Past studies also showed that melanoma, fibrosarcoma, colon cancer and the brain cancer glioblastoma grow slower in mice lacking the transcription factor. The new study, Friedman says, is believed to be the first to show the same slower growth effect — in mice lacking p50 — for prostate and pancreatic ductal cancers.
To develop and test their technique of adoptive cell therapy, the researchers first grew immature myeloid cells taken from the marrow of p50-deficient mice and compared them with mice having the p50 gene. Myeloid cells are a class of blood cells also known as white blood cells. Immature myeloid cells, which include macrophages and dendritic cell precursors, were chosen because past studies have confirmed that these particular cells increase the likelihood of activating an anti-tumor immune response.

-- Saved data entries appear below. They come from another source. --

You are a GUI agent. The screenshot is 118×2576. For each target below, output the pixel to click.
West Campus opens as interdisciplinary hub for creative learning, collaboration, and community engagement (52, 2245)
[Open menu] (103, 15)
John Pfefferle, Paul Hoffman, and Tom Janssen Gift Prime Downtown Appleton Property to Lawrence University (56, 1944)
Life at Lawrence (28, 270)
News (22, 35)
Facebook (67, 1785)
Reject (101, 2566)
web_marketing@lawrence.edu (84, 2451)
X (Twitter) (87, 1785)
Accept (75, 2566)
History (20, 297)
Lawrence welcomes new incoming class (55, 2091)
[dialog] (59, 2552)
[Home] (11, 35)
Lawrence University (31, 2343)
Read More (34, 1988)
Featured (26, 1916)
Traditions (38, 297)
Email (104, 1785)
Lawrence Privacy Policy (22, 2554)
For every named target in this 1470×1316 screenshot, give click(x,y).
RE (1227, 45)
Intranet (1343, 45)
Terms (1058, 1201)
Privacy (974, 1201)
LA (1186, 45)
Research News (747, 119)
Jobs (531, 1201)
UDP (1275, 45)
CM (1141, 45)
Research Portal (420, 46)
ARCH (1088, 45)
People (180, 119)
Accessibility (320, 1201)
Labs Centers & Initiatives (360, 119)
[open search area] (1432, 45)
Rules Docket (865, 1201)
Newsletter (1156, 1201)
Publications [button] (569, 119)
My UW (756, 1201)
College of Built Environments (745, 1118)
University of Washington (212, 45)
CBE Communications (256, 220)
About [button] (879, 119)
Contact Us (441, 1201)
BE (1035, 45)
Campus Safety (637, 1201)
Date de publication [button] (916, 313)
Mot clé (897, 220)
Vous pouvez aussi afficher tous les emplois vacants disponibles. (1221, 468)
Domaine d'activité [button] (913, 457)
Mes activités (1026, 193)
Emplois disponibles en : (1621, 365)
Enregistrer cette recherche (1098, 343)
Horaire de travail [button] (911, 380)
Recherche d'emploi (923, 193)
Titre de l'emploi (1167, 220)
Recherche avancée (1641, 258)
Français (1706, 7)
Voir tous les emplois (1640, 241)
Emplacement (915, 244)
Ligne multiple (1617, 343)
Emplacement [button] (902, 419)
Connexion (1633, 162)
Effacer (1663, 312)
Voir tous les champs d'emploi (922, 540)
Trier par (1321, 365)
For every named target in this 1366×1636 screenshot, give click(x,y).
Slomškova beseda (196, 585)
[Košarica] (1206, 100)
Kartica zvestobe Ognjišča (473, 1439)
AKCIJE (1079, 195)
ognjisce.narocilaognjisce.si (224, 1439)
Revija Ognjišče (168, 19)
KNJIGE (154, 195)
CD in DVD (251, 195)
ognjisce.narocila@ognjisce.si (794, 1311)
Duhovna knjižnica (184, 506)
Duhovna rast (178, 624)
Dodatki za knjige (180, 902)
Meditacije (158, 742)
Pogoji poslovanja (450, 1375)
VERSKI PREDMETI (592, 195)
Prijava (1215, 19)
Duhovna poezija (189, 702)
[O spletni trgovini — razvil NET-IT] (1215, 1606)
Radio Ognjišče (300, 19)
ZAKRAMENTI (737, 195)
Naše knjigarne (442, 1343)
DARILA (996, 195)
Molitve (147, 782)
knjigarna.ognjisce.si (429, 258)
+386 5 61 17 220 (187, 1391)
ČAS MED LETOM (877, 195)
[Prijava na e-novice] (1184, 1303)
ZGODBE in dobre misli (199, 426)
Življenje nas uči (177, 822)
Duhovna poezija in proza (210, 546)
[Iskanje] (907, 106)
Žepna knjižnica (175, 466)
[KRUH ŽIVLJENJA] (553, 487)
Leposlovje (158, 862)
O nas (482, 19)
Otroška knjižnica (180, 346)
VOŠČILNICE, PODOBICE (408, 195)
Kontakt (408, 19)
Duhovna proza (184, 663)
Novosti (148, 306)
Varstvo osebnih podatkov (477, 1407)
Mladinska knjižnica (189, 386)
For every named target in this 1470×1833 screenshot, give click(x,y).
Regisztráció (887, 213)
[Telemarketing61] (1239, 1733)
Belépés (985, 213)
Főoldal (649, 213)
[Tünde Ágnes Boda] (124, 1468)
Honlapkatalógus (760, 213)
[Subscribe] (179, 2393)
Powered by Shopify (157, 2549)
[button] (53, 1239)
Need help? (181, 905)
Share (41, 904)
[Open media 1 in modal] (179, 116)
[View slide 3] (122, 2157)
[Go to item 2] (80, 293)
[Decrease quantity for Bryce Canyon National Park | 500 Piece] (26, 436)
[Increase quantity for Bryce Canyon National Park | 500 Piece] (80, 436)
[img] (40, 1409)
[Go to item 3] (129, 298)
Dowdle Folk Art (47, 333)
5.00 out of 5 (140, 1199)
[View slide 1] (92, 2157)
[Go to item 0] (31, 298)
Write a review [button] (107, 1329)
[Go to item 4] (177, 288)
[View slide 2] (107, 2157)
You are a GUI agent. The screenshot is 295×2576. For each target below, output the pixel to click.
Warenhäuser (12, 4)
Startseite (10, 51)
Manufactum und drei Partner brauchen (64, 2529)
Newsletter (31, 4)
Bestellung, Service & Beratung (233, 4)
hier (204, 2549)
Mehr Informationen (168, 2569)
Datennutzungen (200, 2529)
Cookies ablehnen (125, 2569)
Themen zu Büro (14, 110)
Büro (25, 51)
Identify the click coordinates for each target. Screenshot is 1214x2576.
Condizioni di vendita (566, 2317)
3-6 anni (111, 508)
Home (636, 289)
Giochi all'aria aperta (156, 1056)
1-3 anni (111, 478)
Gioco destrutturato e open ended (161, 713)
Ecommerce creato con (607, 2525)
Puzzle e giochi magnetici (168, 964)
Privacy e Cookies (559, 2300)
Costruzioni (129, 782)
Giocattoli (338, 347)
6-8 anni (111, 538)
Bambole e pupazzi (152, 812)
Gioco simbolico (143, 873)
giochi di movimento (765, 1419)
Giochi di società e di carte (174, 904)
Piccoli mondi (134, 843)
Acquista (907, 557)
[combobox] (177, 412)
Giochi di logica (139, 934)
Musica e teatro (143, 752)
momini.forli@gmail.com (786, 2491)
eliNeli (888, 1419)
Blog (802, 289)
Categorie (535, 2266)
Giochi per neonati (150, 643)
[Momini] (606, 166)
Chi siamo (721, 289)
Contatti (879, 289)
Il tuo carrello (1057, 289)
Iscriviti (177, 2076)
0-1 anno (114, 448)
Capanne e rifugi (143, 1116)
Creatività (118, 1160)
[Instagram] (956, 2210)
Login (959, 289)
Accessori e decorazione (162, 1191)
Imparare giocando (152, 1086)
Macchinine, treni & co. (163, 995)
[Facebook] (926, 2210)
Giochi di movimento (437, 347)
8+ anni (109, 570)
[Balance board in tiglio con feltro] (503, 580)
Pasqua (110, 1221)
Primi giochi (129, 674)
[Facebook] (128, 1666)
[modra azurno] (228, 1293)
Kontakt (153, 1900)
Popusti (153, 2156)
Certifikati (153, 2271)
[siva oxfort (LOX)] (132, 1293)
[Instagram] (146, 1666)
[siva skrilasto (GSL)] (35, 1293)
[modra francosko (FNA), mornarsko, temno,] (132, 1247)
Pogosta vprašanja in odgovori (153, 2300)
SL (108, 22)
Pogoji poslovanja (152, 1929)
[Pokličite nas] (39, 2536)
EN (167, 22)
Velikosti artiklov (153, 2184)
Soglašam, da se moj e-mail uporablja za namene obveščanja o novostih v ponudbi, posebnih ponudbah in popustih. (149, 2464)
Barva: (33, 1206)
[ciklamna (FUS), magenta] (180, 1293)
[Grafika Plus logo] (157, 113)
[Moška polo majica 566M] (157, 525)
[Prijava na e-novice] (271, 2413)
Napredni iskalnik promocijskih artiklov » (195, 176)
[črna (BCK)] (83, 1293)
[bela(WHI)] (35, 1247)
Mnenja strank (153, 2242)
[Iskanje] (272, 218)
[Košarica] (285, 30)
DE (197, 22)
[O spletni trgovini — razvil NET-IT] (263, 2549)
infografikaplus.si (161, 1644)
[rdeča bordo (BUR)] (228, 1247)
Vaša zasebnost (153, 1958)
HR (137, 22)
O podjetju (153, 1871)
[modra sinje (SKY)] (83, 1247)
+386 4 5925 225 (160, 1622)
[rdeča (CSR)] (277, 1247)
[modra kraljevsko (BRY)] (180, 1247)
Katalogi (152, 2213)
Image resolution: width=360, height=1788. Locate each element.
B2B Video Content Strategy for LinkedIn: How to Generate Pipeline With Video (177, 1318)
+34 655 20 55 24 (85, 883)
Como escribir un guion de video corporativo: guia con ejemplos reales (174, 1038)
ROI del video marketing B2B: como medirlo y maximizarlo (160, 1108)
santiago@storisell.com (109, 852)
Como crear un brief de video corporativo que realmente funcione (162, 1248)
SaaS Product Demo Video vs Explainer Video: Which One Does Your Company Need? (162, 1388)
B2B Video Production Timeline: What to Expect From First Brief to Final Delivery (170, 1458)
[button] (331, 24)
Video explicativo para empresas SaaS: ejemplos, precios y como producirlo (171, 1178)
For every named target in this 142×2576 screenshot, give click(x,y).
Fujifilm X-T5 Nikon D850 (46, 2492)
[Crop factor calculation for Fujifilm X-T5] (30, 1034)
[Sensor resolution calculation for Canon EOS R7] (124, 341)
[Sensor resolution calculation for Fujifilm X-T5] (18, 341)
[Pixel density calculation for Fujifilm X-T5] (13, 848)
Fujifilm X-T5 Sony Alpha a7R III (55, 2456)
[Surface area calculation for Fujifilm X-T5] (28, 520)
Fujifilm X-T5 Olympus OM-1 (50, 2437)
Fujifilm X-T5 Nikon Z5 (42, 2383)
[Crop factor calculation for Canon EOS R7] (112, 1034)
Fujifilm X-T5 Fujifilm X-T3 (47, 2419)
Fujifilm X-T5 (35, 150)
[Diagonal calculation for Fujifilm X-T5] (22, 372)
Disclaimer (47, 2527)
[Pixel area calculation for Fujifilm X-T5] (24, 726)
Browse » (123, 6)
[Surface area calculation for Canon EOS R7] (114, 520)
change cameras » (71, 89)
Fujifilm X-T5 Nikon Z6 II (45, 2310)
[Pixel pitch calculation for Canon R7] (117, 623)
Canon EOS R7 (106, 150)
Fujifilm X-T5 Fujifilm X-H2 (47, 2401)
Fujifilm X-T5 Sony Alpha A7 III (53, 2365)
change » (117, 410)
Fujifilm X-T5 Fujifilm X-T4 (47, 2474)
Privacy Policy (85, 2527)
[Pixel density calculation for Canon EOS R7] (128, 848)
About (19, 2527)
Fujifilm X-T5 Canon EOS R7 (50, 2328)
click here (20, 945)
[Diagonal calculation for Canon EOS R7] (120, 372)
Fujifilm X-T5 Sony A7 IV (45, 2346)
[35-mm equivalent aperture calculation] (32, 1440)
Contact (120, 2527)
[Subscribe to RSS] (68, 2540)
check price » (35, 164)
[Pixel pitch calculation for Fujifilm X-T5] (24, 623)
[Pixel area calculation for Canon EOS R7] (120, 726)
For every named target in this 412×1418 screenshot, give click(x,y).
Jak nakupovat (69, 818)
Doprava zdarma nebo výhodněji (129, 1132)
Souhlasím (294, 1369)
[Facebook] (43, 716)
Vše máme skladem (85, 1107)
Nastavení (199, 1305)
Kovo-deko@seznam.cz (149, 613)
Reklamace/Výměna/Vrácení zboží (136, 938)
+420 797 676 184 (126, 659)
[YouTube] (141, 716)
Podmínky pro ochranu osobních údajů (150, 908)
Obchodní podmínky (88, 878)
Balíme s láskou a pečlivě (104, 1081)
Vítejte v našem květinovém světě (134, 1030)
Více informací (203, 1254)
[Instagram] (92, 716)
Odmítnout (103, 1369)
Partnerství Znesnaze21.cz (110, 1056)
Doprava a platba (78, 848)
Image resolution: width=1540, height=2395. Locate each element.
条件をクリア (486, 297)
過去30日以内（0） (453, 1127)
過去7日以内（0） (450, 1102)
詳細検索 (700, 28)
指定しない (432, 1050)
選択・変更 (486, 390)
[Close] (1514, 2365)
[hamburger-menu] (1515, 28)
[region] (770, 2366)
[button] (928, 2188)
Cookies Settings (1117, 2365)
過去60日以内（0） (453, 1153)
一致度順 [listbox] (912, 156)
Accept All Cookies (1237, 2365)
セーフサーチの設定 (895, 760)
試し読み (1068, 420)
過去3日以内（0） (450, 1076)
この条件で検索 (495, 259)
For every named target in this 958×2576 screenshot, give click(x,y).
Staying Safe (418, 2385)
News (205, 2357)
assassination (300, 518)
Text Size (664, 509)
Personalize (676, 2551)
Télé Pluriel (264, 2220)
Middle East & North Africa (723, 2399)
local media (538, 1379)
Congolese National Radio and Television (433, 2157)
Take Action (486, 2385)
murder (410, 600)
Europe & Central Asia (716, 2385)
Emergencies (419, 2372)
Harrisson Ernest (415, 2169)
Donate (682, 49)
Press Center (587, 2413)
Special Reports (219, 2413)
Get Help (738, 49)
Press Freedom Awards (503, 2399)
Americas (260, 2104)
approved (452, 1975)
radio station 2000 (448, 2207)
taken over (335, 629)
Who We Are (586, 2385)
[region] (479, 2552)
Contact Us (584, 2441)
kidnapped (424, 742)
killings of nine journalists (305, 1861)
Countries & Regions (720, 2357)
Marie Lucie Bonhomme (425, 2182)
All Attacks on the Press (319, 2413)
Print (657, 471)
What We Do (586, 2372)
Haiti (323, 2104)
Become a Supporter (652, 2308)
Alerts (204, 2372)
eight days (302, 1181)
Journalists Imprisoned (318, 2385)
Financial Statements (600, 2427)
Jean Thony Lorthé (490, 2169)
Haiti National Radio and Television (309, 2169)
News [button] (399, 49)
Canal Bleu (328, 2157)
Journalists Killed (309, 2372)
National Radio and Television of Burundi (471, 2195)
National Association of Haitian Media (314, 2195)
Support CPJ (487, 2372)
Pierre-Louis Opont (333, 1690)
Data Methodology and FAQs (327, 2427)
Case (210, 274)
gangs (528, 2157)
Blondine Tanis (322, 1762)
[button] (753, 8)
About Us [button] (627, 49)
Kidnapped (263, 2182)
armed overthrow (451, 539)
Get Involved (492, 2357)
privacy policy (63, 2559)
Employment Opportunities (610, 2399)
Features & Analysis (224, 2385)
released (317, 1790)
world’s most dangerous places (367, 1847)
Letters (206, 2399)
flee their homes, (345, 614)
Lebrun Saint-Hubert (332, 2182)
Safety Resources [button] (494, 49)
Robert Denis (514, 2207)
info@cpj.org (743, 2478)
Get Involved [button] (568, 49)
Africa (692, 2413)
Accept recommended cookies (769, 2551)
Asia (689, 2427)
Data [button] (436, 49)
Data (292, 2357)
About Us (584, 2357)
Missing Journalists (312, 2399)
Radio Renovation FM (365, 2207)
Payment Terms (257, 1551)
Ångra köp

After inoculating both groups of mice with human prostate or pancreatic cancer cells, the investigators injected the immature myeloid cells after pretreating the animals with a widely used anti-cancer medication known as 5-fluorouracil. That drug is known to cause a drop in the number of circulating normal myeloid blood cells, reducing competition with injected cells; target myeloid cells in tumors that suppress immune response; and sometimes release antigens that T cells recognize, triggering those immune cells to attack tumors.
The researchers found that “adoptive transfer” of the p50-negative cells in combination with a dose of the 5-fluorouracil produced the best results. Compared with what happened in the mice given cells with intact p50, the tumors grew at least three times more slowly in 13 of 14 (93 percent) of the prostate cancers and in eight of 15 (53 percent) pancreatic cancers. The treatment also produced what the researchers called “striking” pancreatic cancer regression in mice that responded, with up to a tenfold reduction in tumor size, according to the researchers.
The researchers report that the transferred p50-negative myeloid cells generated tumor and lymph node macrophages and dendritic cells programmed to help the immune system fight the cancer by activating T cells. When T cells were depleted to test whether their activation was directly associated with the decrease in tumor growth, the depletion eliminated the effectiveness of the cell transfer. A similar effect was also reported in p50-negative mice with colon cancer, where T cell depletion increased their cancer development to that of the comparison mice, and in p50-negative mice with glioblastoma, whose survival advantage over wild-type mice was eliminated when their T cells were depleted.
The research surrounding NF-κB p50 shows promise in more types of cancer, says Friedman. “Seven different cancers — prostate cancer, pancreatic cancer, brain cancer, melanoma, colon cancer, sarcoma and neuroblastoma — tested by us and others grew slower in mice lacking NF-κB p50.”